УСЛОВИЕ ЗАДАЧИ A: Передайте по-английски это предложение из исходного отрывка: «В борьбу включились и ранее чуждые политике поэты и музыканты».
УСЛОВИЕ ЗАДАЧИ B: Какого числа австрийский император решился организовать народное ополчение, согласно исходному отрывку?

ИСХОДНЫЙ ОТРЫВОК:

++++

Слова о “драгоценном немецком отечестве” здесь отнюдь не случайны. С одной стороны, они вырвались у Бетховена из души, но с другой стороны, они входили в число наиболее популярных тогда выражений. 1808 и особенно 1809 годы – пик подъема немецкого и австрийского патриотизма, который одних людей толкал на героические поступки и подвиги, а других вдохновлял на создание произведений, к этим подвигам призывавших. 9 июня 1809 года австрийский император решился организовать народное ополчение – ранее, когда еще в 1796 году французы впервые приблизились к Вене, энтузиазм волонтеров натолкнулся на очень настороженное отношение двора, считавшего, что вооруженный народ может стать опасным. Патриотический порыв 1808-1809 годов был массовым и, конечно же, включал все оттенки идеологического спектра – от шовинизма, франкофобии и имперского официоза до искренней жажды освободить родину от захватчиков и отстоять достоинство нации. В борьбу включились и ранее чуждые политике поэты и музыканты. Многих из них Бетховен хорошо знал, а с некоторыми творчески сотрудничал. Среди них были писатель Игнац фон Кастелли (в то время редактор пронационалистической газеты “Sammler”), композитор Йозеф Вейгль, братья фон Коллины – Матиас (писатель и публицист), отправившийся в армию эрцгерцога Фердинанда, и Генрих Йозеф, поэт и драматург, к драме которого “Кориолан” Бетховен написал в 1807 году увертюру и в сотрудничестве с которым задумывал так и не осуществленную оперу “Макбет”.
Именно Г.Й.Коллин был автором текста воинственно-патриотической песни “Oesterreich uber Alles” (“Австрия превыше всего”), часто звучавшей в это время и воспринимавшейся как гимн. В книге историка В.К.Лангзама приведена программа концерта, состоявшегося в Вене 25 марта 1809 года и с успехом повторенного еще несколько раз:
Первое отделение
“Военная симфония” Й.Гайдна (№ 100, написана в Лондоне в 1794-1795 годах).
“Военная клятва” – песня для ополченцев. Текст Г.Й.Коллина, музыка Й.Вейгля.
“Молитва” – текст Г.Й.Коллина, музыка А.Гировца.
Большой новый концерт для кларнета Пёзингера.
“Седой старик” – текст Г.Й.Коллина, музыка А.Гировца.

++++

ПРЕДОСТАВЛЕННЫЕ ЗАПИСИ:

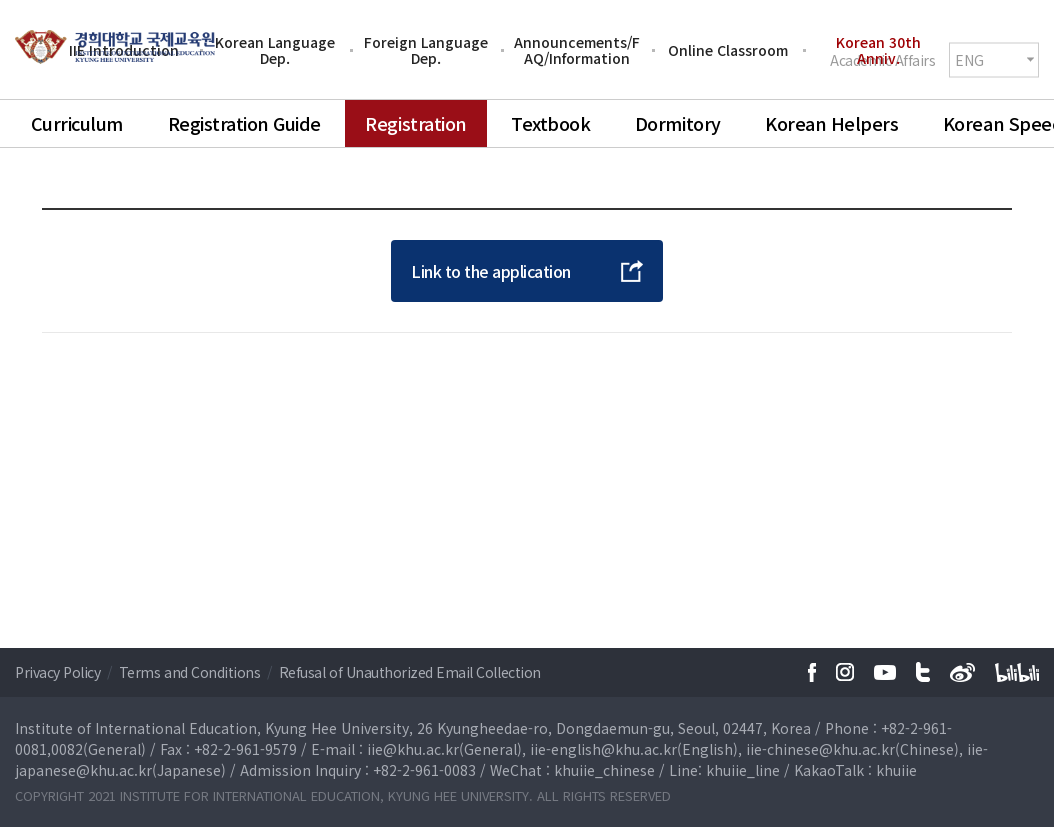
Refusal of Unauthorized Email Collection (410, 672)
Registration (415, 123)
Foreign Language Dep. (426, 50)
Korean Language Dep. (275, 50)
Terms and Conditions (191, 672)
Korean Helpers (831, 123)
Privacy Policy (59, 672)
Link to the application (491, 271)
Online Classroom (728, 50)
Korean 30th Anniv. (878, 50)
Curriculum (77, 123)
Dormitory (678, 123)
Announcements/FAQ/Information (577, 50)
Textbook (550, 123)
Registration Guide (244, 123)
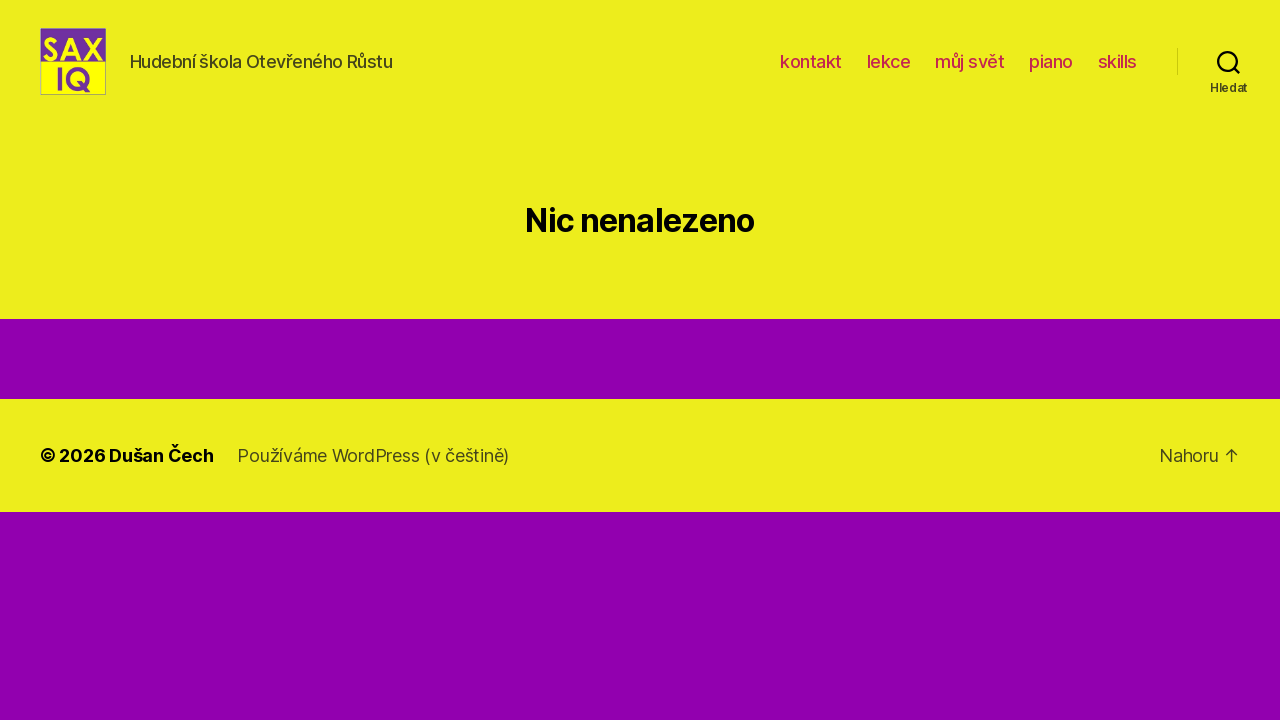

++++

ПИСЬМЕННЫЙ ОТВЕТ A: Poets and musicians who had previously stood apart from politics also joined the struggle.

ПИСЬМЕННЫЙ ОТВЕТ B: 9 июня 1809 года.